2.脳波は音じゃない
「波」といえば「振動」「振動」といえば「音」――というように、「脳波」という名称から、脳から発せられる微小な音や超音波、果ては衝撃波のようなものを連想する方もいるかもしれません。
ところが「脳波」は、一般に想像される「音」とは似ても似つかないまったく別のものです。なんだか字面が似てるだけ。他人の空似というやつです。

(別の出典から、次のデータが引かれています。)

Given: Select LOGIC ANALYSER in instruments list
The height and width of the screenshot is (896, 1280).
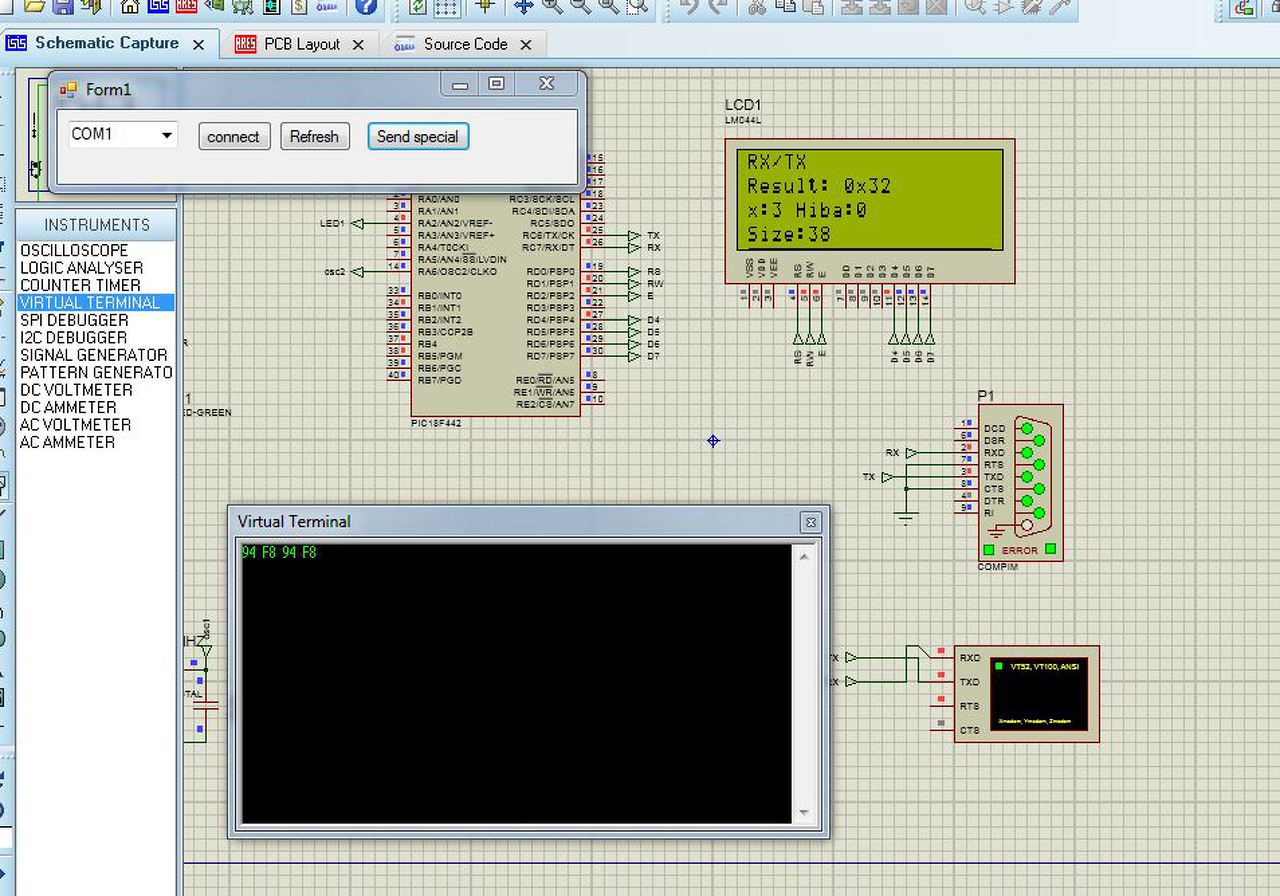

じゃあ本当の親戚はなにかと言うと、「心電図」とか「筋電図」がそれにあたるんですよ。ええっ波なのに図!? と思われるかもしれませんが、病院等にある心電図のモニターを想像してみてください。実機を見たことがなければアニメや映画のワンシーンを思い浮かべていただいても大丈夫です。――そこには、電位変化を表す「波形」が表示されていますよね? 「脳波」における「波」の正体もこれと一緒。波動は波動なのですが、空気を揺らす振動ではなく、電気的な揺れなんです。
つまり脳波とは、脳で観測された電位変化のこと。「脳電図」と言った方がおさまりが良いのかもしれません。電位がなにかピンとこない方は、そのまま電圧に置き換えて認識してもらってかまいません。頭皮上に配置した電極から電圧値を計測し、別の比較的安定していると思われる部位――耳朶などがよく利用されます――の計測値を基準電位として引くことで、ある特定部位の電位が得られます。継続的に測定を行うことで、電位の時間変化は波として観察できます。これが脳波。
ひとつ忘れられがちなポイントは、あくまでも「脳波=電位の時間変化」ですから、瞬間的に取得できるものではないということ。
とりあえず、時間を横軸に、電圧を縦軸にもつ、うねうねっとした曲線のグラフを想像していただければまちがいないかと思います。